=== Begin Enclosure ===

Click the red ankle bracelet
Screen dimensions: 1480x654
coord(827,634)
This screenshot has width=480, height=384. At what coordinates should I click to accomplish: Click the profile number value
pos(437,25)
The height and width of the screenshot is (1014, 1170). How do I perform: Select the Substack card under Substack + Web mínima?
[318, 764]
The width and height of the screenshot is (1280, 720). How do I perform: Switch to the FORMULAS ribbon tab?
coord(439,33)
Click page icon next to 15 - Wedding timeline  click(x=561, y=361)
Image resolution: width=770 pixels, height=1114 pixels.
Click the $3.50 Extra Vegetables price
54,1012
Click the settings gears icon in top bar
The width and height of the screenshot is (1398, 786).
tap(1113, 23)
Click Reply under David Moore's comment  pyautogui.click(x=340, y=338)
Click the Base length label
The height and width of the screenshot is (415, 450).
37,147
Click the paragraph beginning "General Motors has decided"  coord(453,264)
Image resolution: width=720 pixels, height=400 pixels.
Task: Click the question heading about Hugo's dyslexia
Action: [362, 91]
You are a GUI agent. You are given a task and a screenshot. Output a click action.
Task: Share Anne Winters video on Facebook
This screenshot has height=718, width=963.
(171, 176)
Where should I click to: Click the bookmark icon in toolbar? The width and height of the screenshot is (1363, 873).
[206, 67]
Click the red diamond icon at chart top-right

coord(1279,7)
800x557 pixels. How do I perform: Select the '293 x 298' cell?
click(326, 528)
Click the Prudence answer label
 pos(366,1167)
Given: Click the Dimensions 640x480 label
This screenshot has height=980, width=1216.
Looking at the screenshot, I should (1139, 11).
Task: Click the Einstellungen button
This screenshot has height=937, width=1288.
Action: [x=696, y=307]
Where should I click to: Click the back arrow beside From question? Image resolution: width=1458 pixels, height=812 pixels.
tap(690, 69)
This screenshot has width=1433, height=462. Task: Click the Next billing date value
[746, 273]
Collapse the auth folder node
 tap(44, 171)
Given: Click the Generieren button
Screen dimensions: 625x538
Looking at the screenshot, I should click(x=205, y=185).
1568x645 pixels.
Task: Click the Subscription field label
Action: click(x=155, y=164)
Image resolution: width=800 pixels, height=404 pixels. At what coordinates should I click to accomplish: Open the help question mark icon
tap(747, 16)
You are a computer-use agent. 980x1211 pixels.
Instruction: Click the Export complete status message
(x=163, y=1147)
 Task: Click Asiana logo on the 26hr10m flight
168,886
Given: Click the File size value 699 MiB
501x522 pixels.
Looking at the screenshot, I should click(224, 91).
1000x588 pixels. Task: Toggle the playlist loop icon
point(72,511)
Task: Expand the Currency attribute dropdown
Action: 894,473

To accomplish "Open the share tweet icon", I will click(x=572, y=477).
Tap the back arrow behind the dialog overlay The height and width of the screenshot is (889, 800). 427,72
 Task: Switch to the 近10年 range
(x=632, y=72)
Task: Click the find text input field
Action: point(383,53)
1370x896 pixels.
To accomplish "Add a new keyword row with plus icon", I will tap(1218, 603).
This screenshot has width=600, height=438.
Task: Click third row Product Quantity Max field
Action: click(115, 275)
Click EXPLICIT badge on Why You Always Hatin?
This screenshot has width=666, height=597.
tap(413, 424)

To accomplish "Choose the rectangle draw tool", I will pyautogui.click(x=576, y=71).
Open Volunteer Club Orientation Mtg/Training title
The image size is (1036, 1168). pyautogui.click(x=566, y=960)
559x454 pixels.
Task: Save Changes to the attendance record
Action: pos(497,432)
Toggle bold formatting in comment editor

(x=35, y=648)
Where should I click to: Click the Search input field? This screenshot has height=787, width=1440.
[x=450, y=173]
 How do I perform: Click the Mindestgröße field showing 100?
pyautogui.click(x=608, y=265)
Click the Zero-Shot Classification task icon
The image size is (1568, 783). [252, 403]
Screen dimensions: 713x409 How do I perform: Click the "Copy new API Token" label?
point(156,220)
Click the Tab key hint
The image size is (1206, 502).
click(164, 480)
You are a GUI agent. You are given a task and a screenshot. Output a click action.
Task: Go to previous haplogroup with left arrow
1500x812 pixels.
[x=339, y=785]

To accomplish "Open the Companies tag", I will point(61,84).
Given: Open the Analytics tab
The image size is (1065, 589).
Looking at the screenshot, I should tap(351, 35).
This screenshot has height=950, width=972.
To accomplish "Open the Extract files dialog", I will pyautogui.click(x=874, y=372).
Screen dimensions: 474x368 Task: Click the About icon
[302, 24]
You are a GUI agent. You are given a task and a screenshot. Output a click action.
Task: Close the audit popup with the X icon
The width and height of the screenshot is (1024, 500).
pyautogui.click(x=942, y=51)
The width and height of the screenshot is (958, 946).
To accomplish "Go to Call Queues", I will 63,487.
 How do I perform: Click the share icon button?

=== End Enclosure ===

Exercise details
In the entries above, find each line with "button" and copy it.

Task response
Task: Click the Einstellungen button
Given: Click the Generieren button
 How do I perform: Click the share icon button?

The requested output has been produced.